* Problem requirements *
Nothing below is to be printed except the lines between the line holding "Where should I click to: Click play" and the line holding "Screen dimensions: 643x361", inclusive, each exactly as it appears.
· · ·
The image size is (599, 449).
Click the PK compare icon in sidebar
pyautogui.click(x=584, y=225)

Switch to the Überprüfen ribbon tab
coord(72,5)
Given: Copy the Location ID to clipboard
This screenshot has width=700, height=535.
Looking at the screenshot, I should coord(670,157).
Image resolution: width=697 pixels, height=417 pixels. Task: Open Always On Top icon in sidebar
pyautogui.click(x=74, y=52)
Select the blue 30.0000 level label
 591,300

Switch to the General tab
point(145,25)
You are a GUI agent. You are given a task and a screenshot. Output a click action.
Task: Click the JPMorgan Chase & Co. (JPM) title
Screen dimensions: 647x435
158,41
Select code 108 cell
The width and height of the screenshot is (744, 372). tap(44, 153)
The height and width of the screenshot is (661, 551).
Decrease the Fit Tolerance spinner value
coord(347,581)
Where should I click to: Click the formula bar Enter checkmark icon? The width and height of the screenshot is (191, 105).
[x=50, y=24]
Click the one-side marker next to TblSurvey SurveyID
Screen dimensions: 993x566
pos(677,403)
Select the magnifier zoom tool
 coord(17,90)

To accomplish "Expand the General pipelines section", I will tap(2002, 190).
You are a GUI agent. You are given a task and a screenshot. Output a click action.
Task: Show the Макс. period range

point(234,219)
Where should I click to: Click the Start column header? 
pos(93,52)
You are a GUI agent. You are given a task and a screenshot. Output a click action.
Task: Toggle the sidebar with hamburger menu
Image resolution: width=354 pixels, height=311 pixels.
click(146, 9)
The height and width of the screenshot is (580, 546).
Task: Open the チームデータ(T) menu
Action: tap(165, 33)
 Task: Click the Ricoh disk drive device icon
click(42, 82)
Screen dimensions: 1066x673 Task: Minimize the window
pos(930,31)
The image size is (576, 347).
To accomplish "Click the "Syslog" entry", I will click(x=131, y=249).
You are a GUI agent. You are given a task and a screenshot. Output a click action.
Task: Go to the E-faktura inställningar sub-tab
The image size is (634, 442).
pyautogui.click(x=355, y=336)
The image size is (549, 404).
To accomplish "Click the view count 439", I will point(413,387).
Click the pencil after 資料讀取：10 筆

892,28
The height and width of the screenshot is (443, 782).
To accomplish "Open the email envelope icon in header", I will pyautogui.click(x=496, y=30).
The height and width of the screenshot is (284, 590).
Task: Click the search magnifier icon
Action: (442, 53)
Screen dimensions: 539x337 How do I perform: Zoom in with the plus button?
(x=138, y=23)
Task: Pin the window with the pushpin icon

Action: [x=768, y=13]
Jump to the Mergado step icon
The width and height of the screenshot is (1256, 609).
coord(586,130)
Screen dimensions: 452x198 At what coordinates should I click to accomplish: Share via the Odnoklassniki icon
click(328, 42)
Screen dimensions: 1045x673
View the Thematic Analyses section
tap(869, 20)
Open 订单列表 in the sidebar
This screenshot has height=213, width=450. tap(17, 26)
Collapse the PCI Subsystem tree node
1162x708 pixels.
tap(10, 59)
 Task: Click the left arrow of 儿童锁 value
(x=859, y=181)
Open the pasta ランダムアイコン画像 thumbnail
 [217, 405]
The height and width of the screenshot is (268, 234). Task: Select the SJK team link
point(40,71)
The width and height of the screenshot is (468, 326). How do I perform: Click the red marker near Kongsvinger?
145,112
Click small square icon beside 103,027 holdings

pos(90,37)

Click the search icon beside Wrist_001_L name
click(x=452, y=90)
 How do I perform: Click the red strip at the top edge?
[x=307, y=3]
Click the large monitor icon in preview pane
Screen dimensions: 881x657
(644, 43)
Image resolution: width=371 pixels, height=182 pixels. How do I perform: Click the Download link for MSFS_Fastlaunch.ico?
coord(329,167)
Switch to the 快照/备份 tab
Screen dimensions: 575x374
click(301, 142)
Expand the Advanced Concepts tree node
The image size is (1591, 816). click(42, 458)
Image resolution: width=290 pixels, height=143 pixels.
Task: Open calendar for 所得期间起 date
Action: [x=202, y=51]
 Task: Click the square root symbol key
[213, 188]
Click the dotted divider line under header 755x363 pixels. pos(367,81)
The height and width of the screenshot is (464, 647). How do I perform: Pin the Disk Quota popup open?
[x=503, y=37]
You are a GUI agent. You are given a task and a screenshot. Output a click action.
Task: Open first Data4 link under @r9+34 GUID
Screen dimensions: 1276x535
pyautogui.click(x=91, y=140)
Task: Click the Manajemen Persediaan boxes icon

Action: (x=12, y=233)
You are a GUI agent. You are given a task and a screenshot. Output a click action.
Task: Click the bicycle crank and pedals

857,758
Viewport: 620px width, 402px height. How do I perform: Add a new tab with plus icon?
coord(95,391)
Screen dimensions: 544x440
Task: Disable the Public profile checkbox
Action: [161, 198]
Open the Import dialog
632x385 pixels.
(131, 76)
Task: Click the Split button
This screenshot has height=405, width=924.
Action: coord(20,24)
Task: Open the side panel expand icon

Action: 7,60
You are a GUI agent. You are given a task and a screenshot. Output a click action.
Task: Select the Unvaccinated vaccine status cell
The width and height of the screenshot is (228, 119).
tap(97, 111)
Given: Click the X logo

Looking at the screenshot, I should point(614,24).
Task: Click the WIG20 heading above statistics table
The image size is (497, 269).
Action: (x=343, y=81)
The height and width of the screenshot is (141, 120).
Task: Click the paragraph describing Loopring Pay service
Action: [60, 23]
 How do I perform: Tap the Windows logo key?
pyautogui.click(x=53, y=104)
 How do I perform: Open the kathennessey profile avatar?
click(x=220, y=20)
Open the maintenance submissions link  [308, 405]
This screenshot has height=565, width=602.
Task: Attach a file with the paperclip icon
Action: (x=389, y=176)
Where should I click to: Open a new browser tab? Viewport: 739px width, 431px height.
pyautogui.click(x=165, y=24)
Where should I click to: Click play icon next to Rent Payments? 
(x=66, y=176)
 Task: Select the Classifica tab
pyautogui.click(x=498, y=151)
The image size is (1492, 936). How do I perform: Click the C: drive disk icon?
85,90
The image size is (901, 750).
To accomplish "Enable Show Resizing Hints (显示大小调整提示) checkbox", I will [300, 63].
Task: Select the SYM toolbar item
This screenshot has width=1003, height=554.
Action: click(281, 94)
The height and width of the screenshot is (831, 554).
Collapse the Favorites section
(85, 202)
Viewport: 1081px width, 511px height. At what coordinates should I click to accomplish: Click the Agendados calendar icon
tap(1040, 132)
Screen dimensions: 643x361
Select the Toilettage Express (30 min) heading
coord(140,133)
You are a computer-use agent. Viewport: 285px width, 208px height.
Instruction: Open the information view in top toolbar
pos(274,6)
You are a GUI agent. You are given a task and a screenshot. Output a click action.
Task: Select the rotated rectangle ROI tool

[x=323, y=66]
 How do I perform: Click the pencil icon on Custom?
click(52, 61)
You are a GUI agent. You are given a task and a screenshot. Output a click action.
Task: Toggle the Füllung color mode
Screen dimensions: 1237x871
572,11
· · ·
* The answer *
Where should I click to: Click play icon next to Rent Payments? 
(x=66, y=176)
 Task: Select the Classifica tab
pyautogui.click(x=498, y=151)
The image size is (1492, 936). How do I perform: Click the C: drive disk icon?
85,90
The image size is (901, 750).
To accomplish "Enable Show Resizing Hints (显示大小调整提示) checkbox", I will [300, 63].
Task: Select the SYM toolbar item
This screenshot has width=1003, height=554.
Action: click(281, 94)
The height and width of the screenshot is (831, 554).
Collapse the Favorites section
(85, 202)
Viewport: 1081px width, 511px height. At what coordinates should I click to accomplish: Click the Agendados calendar icon
tap(1040, 132)
Screen dimensions: 643x361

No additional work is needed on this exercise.